# Cant sleep



## sharris123 (Nov 24, 2007)

Hello, does anyone have any suggestions for sleeping? I have not been able to sleep and I am afraid to take anything....I take Atenolol right now. Help?....S


----------



## GD Women (Mar 5, 2007)

Yes! Sleeping pills. Over the counter or by prescription.

I had to do this after suffering every night for 6 years - enough is enough!

I only had to take them for a few months to retrain by brain to except sleep again. It has been a couple/three years and I only have occasional sleep problem which is tolerable.


----------



## Susiehq (Dec 22, 2007)

I try to keep a routine where I can relax. My problem is falling asleep and staying that way.

With kids, I don't feel comfortable taking a sleeping pill. On the other hand, my work requires that I be alert. I started taking a cup of camomile tea at night then I read for a bit. I tend to get drowsy, turn off the light, and away I go. Some nights are better than others. Also, if I a really tired, I don't hesitate to say to my family, "I need a nap". Sometimes, my 8 y/o will snuggle next to me and watch a movie. That hour or so is about all I need to get through the day.

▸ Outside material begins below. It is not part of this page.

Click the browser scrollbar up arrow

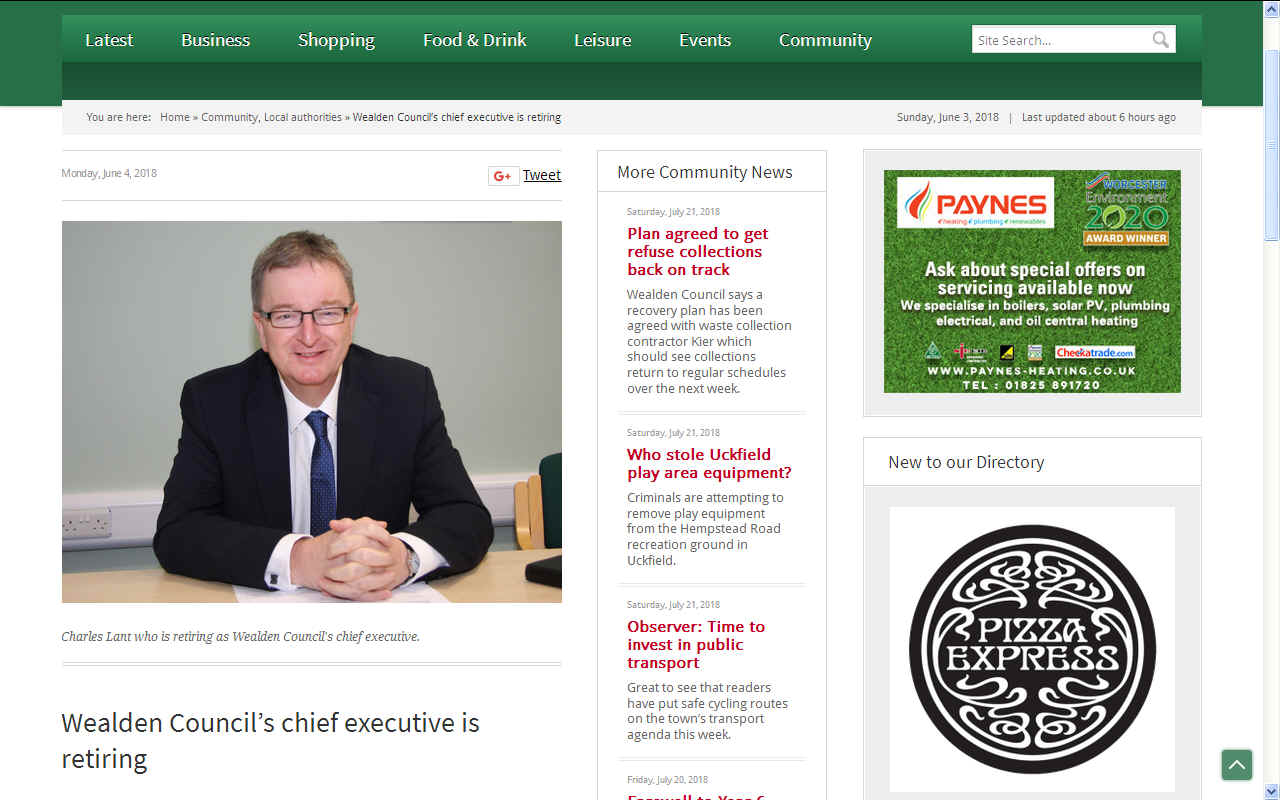pos(1271,8)
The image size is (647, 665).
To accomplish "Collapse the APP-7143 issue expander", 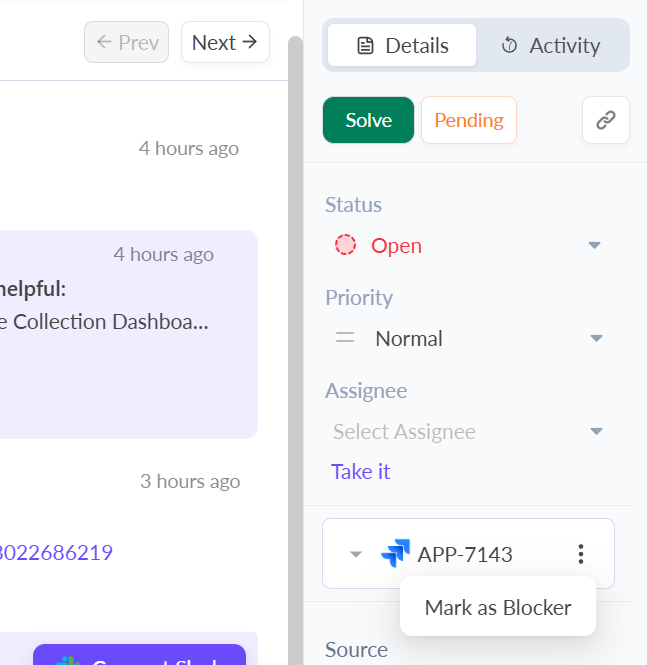I will tap(355, 554).
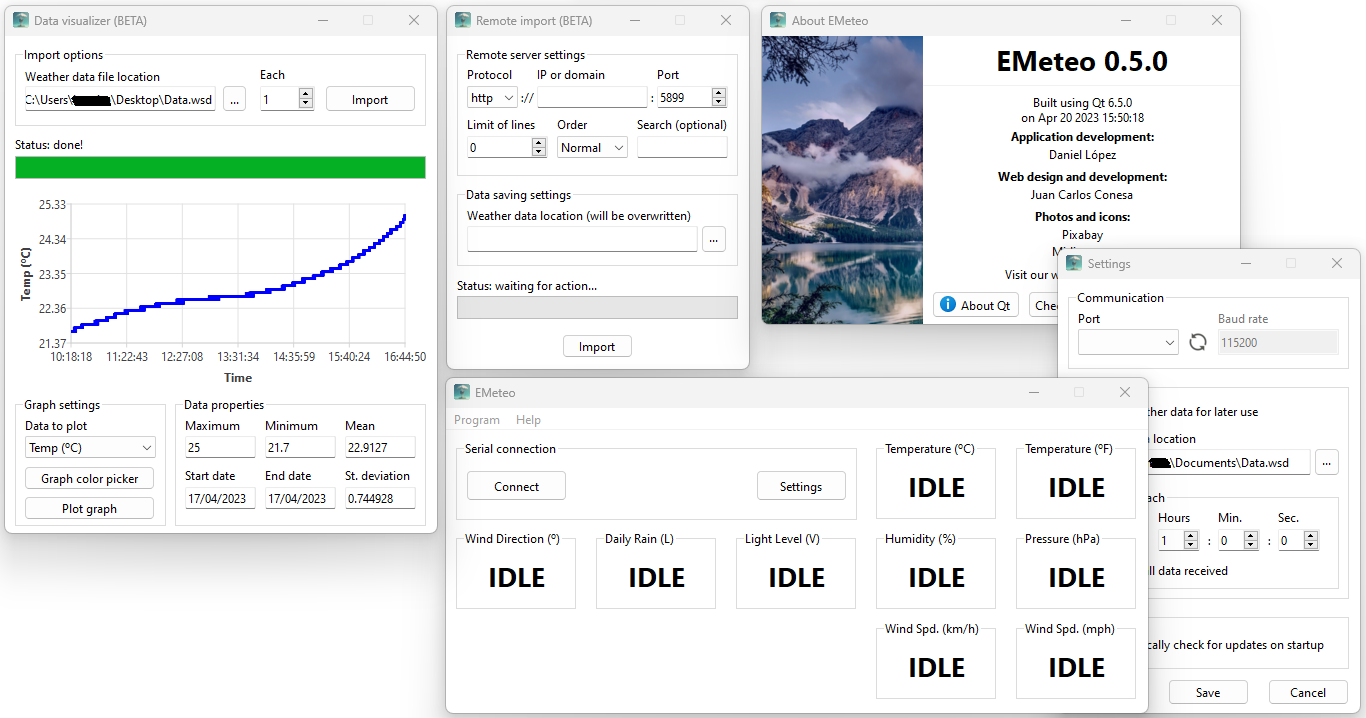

Be kind to yourself on this one, it is a tough issue to deal with.


----------



## sharris123 (Nov 24, 2007)

Thank you for your response! I thought i was alone in this! I am running on about 3 hours a night, and trying to cope with regular chores, work, husband, son, I just dont know how to do it! they have no idea what its like to be me and I just dont know what to do. doc refused to give me anything, told me to get OTC first. Im afraid of them as i have never taken them before, I dont want symptoms to get worse. I just cant stay asleep...


----------



## jess12808 (Jan 14, 2008)

I cant sleep cause I took my Cytomel too late...OOPS...So I go the non addictive homeopathic route. I take Hylands Calms forte. Usually one does the job-but you be the judge...the bottle says two tabs, but I am a pretty small gal...
HTH


----------